━━ Input

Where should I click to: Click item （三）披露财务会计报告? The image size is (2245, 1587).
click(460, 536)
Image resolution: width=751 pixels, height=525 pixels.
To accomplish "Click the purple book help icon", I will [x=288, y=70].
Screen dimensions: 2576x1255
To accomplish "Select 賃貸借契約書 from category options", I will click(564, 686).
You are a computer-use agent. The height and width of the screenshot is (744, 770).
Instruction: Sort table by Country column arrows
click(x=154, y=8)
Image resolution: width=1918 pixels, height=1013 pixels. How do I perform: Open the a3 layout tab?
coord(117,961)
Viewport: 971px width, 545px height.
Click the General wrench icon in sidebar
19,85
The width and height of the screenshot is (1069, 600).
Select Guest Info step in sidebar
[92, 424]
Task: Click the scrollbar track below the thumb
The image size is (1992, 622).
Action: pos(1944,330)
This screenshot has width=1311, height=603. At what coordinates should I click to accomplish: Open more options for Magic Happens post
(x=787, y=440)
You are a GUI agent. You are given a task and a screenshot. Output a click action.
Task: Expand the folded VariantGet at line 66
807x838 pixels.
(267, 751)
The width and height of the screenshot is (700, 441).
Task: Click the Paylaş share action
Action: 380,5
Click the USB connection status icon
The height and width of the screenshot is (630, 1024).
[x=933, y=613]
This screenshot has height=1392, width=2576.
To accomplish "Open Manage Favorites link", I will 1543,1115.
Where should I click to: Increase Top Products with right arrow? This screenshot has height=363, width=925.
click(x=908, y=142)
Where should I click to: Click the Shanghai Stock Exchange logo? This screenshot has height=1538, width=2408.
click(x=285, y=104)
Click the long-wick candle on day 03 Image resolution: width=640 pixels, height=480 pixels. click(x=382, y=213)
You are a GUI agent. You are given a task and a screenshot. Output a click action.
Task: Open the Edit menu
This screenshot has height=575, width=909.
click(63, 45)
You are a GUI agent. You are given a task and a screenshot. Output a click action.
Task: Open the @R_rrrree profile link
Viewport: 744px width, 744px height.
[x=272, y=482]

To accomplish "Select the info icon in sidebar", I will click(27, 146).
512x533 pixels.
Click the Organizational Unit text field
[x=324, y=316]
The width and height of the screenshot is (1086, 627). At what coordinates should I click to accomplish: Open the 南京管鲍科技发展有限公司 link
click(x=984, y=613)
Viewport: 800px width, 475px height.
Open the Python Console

━━━━

## Exercise aim
Please print the lines above again, word for word and in the same order.

## Correct result
Where should I click to: Click item （三）披露财务会计报告? The image size is (2245, 1587).
click(460, 536)
Image resolution: width=751 pixels, height=525 pixels.
To accomplish "Click the purple book help icon", I will [x=288, y=70].
Screen dimensions: 2576x1255
To accomplish "Select 賃貸借契約書 from category options", I will click(564, 686).
You are a computer-use agent. The height and width of the screenshot is (744, 770).
Instruction: Sort table by Country column arrows
click(x=154, y=8)
Image resolution: width=1918 pixels, height=1013 pixels. How do I perform: Open the a3 layout tab?
coord(117,961)
Viewport: 971px width, 545px height.
Click the General wrench icon in sidebar
19,85
The width and height of the screenshot is (1069, 600).
Select Guest Info step in sidebar
[92, 424]
Task: Click the scrollbar track below the thumb
The image size is (1992, 622).
Action: pos(1944,330)
This screenshot has width=1311, height=603. At what coordinates should I click to accomplish: Open more options for Magic Happens post
(x=787, y=440)
You are a GUI agent. You are given a task and a screenshot. Output a click action.
Task: Expand the folded VariantGet at line 66
807x838 pixels.
(267, 751)
The width and height of the screenshot is (700, 441).
Task: Click the Paylaş share action
Action: 380,5
Click the USB connection status icon
The height and width of the screenshot is (630, 1024).
[x=933, y=613]
This screenshot has height=1392, width=2576.
To accomplish "Open Manage Favorites link", I will 1543,1115.
Where should I click to: Increase Top Products with right arrow? This screenshot has height=363, width=925.
click(x=908, y=142)
Where should I click to: Click the Shanghai Stock Exchange logo? This screenshot has height=1538, width=2408.
click(x=285, y=104)
Click the long-wick candle on day 03 Image resolution: width=640 pixels, height=480 pixels. click(x=382, y=213)
You are a GUI agent. You are given a task and a screenshot. Output a click action.
Task: Open the Edit menu
This screenshot has height=575, width=909.
click(63, 45)
You are a GUI agent. You are given a task and a screenshot. Output a click action.
Task: Open the @R_rrrree profile link
Viewport: 744px width, 744px height.
[x=272, y=482]

To accomplish "Select the info icon in sidebar", I will click(27, 146).
512x533 pixels.
Click the Organizational Unit text field
[x=324, y=316]
The width and height of the screenshot is (1086, 627). At what coordinates should I click to accomplish: Open the 南京管鲍科技发展有限公司 link
click(x=984, y=613)
Viewport: 800px width, 475px height.
Open the Python Console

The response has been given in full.